Emotional Bullying Scars Grade Schoolers
Feb. 17, 2004 -- Starting in the third grade, Felicia Flores, now 11, was tormented for two years by a girl she once considered a friend.
What started as demands to do her bidding escalated into taunting and teasing by the bully and her followers.
"They said that I sucked, I was a jerk, I was a liar," said Felicia, who attends school in northern California. "They called me Miss Prissy Perky Piggy. When they call you names, it hurts really bad. And sometimes you just wonder why they're calling you that."
Seeing children being physically bullied while their schoolmates do nothing is difficult. Last week, the story of a 12-year-old beaten on the school bus shocked the nation and left many people wondering how young bullying starts.
A recent study estimates that 160,000 students skip school every day just to avoid the painful harassment that makes each school day unbearable.
A Cry for Help
In a letter found by her mother, Felicia cries out for help.
"I hate my life, I wish I were dead because no one cares or understands me," Felicia wrote. "My friends were the only people that I can talk to, but now I can't. Lately I have thought about killing myself. Nobody cares except my mom."
Her mother, Gloria Valdez, can never forget the day she read Felicia's letter.
"I saw the note that she wrote," Valdez, said, crying. "That she hated her life because the school didn't understand her, that the principal didn't understand, that she had no friends, and that I was the only one who understood her."
Felicia used to tell her mother that she didn't want to go to school, or pretend that she was sick to avoid doing so.
"I couldn't go to school because my eyes were so red from crying and puffy, because I got no sleep," Felicia said. "I was angry because I couldn't stick up for myself. It was really hard for me."
‘Kids Will Be Kids’
Eventually, the stress of the bullying did make Felicia physically ill — with painful migraines and chronic stomachaches.
"The hard part was when I addressed it with the school, no one understood," Gloria Flores said "They basically said 'Oh, kids will be kids.'"
Not only did Felicia's school minimize her pain, but they ultimately asked Gloria to find another school for both of her children.
From the start of kindergarten to the end of first grade, children are bullied every three to six minutes — and those young victims are more likely to be depressed and suicidal later in life, according to a study from Wichita State University published in the Nov. 2003 edition of Child Development.
It was second grade when Allie Ludwig, now 10, was surrounded on this playground by six girls and terrorized because she refused to listen to schoolyard gossip. One girl said, "We've got her, we've got her," making Allie feel as though she could not escape.

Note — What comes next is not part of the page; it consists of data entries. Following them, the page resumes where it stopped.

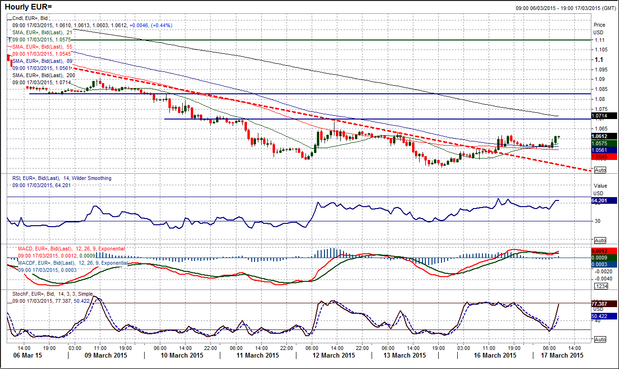Open the MACD 12, 26, 9 Exponential label

pos(71,249)
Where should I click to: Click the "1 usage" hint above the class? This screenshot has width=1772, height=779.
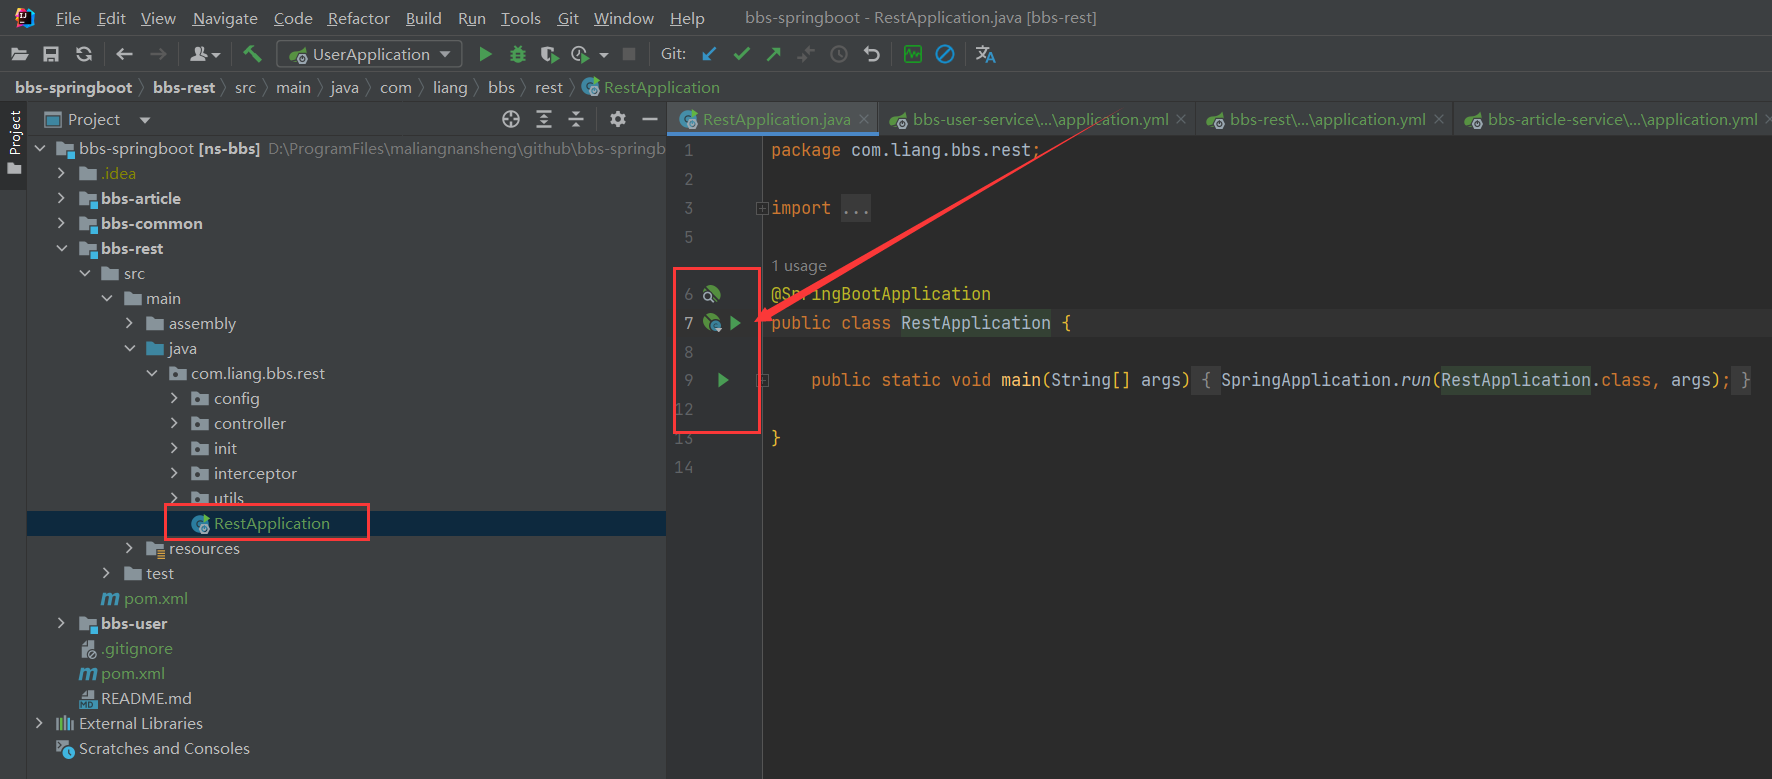point(799,266)
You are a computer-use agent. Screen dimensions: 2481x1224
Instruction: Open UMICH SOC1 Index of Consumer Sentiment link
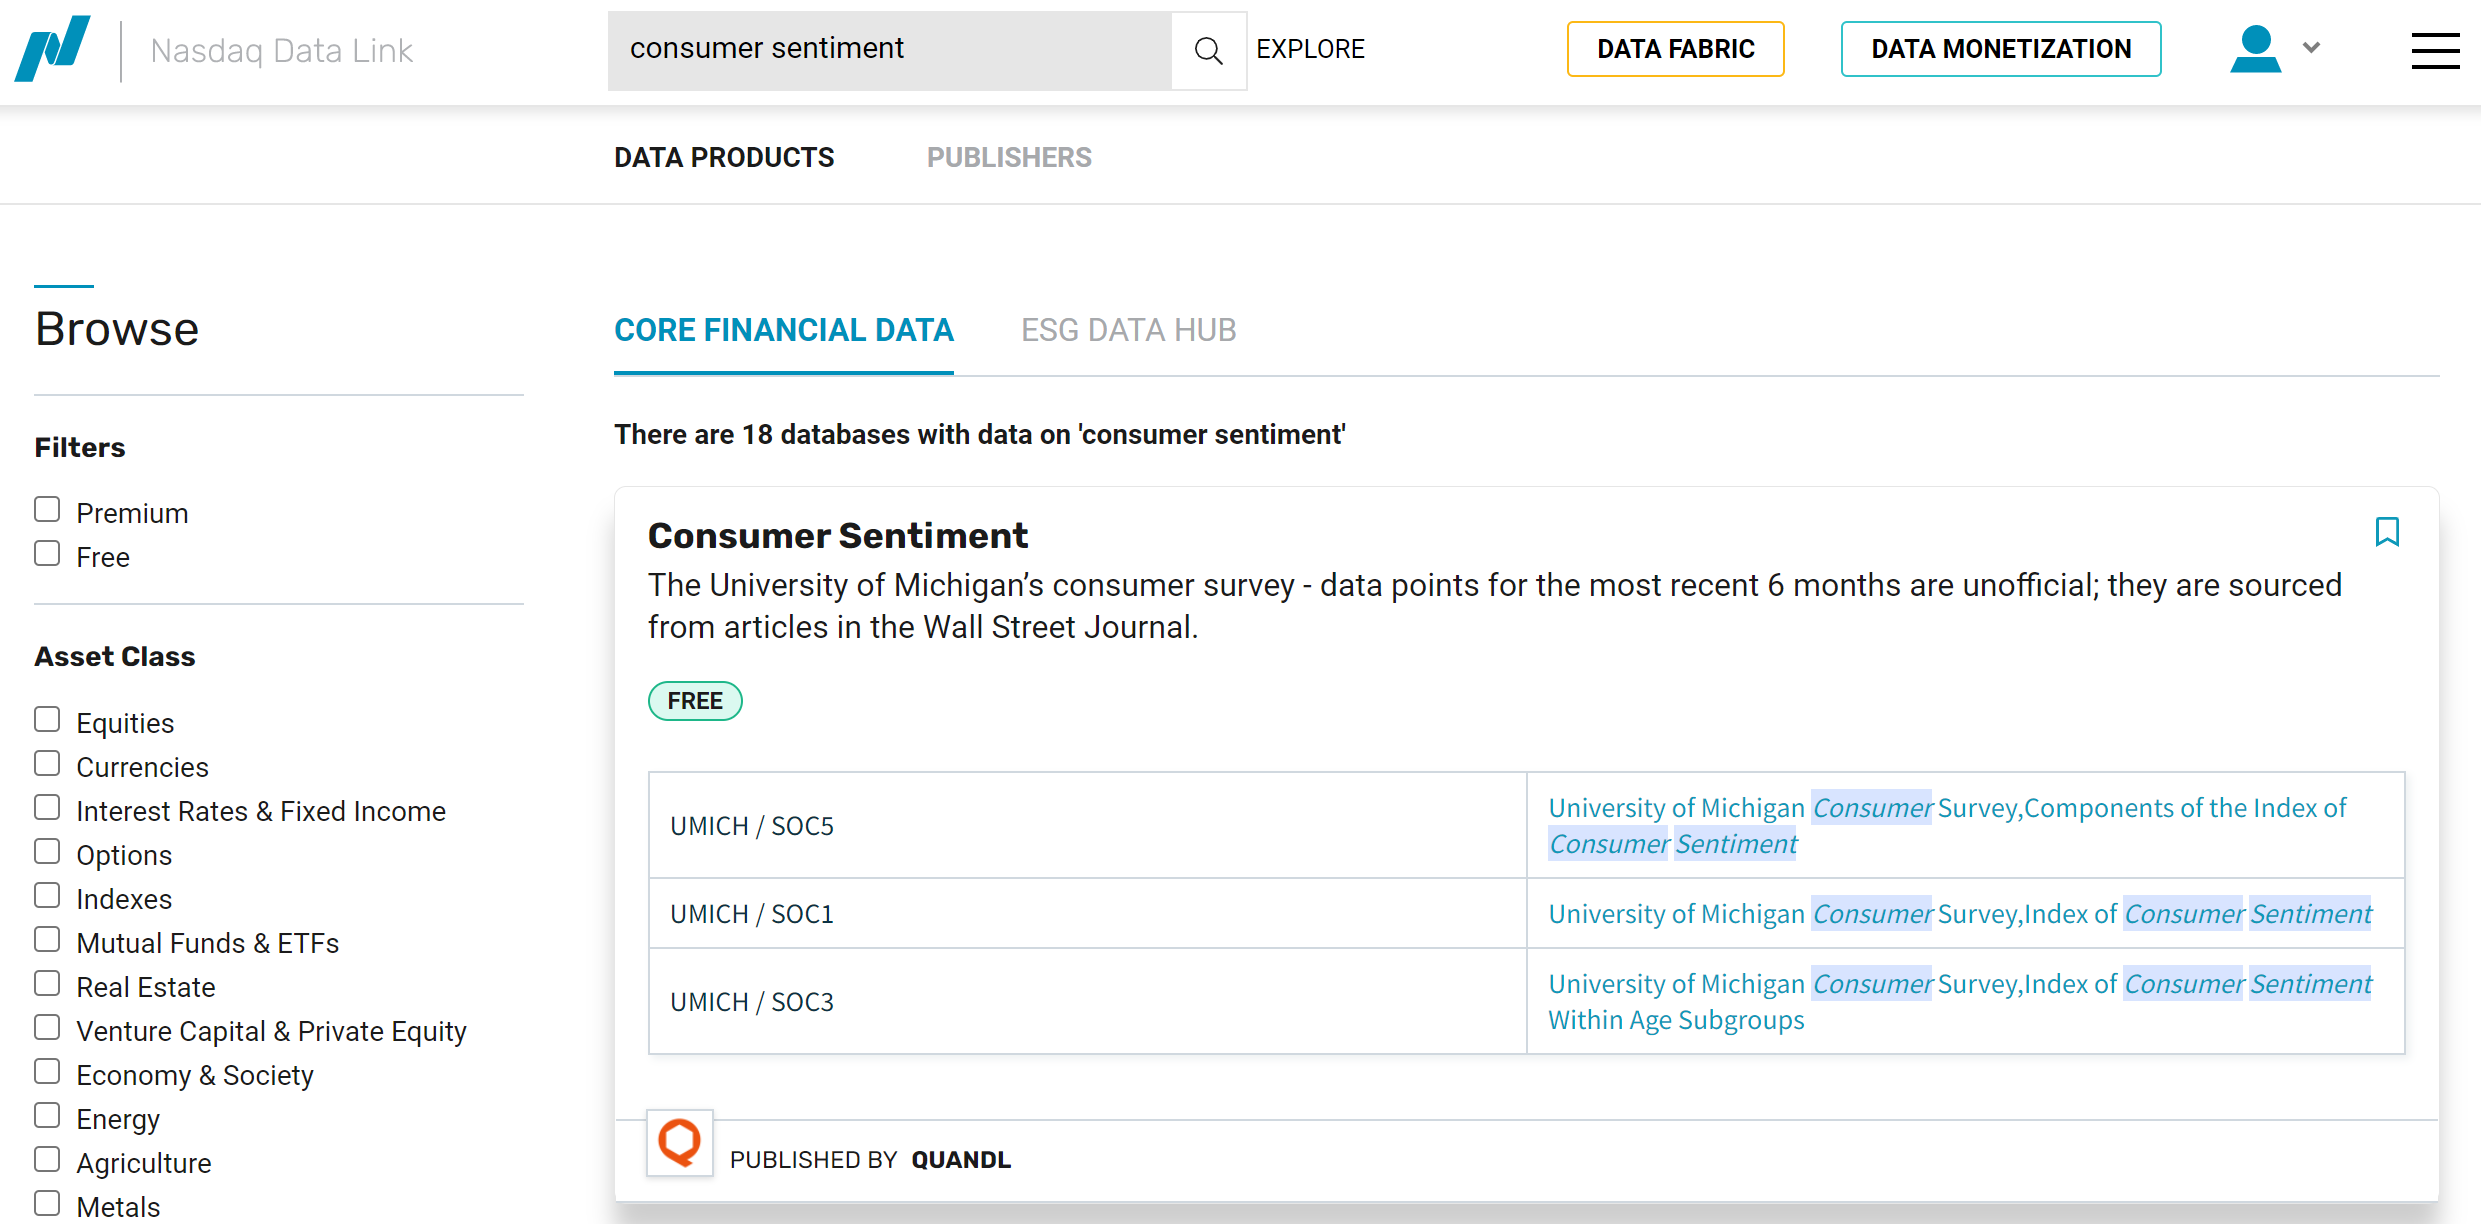point(1958,914)
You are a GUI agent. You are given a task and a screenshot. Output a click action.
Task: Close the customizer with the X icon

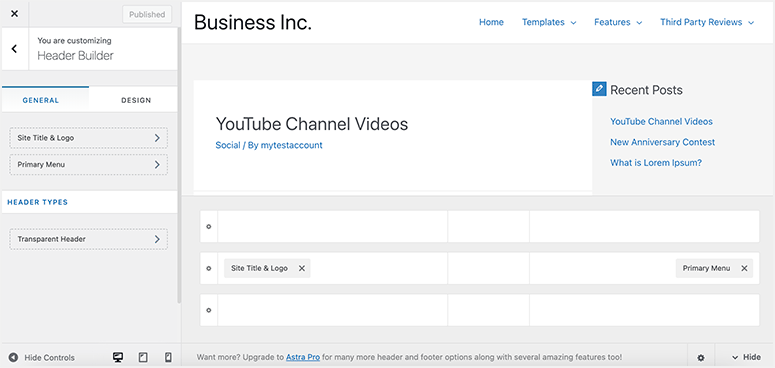[14, 14]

"I felt really scared," said Allie, whose family lives in Portland, Ore. Allie said. "I felt sick to my stomach also. Because you don't know what's going to happen. "I got mad because I said stop and they didn't."
Her mother was angry too.
"I was really mad because the kids that were doing this to her were her friends," Trudy Ludwig said. "And I just didn't know how to deal with this. I needed to figure out how to help my child deal with the kids rather than me fighting her battles."
An Anti-Bullying Curriculum
Frustrated by the lack of information on young bullies, Trudy researched and wrote her own book My Secret Bully. She has traveled to dozens of school districts to drive home her message of empowerment.
Luckily for Trudy and Allie Ludwig, her school, has a conflict resolution program, but Trudy says schools and parents need to recognize that emotional bullying is far more complex and insidious than fights, especially when it goes undetected.
"I think schools really need to pay attention more to defining bullying as name calling, insulting, gossiping, spreading rumors," Trudy Ludwig said. "Those are blatant forms of aggression that kids think are normal."
Allie says she has learned how to stand up for other kids, instead of just letting bullies have their way.
"I've learned that it's good to stand up for kids and not just be there and watch," Allie said. "You have to do something. Otherwise it's going to happen again and again."
Felicia knows that feeling.
"Emotional bullying is way harder than physical bullying," Felicia said. "Because if you just get hit, then you can go home and it's over with. But emotional bullying stays with you."
Tackling the Problem
According to a study by the U.S. National Educational Association, 78 percent of bullying in schools is verbal, so it must be actively addressed by teachers, administrators, parents and children.
Schools: One extremely successful program at an Illinois school district addressed bullying head-on, by first identifying which children are being targeted. The students themselves were asked to anonymously write down the name of a bullied child, which ultimately created a confidential list of victims. Teachers can work with that information, keeping an eye on the children being bullied, pairing them with a more popular friend and changing seat assignments to get them away from their tormentors.
Parents: When they become aware of bullying, parents should respond immediately, alerting the school to see what their bullying policy is. Make sure the school is pro-active in addressing the problem.
Students: Your child should know that it's not OK if someone says, 'I'll only be your friend if you do my homework,' or worse. They should know the difference between getting mad and being mean. Friends can have arguments, but bullies are abusive. Let children know that when they come up against bullies, it's OK to tell an adult.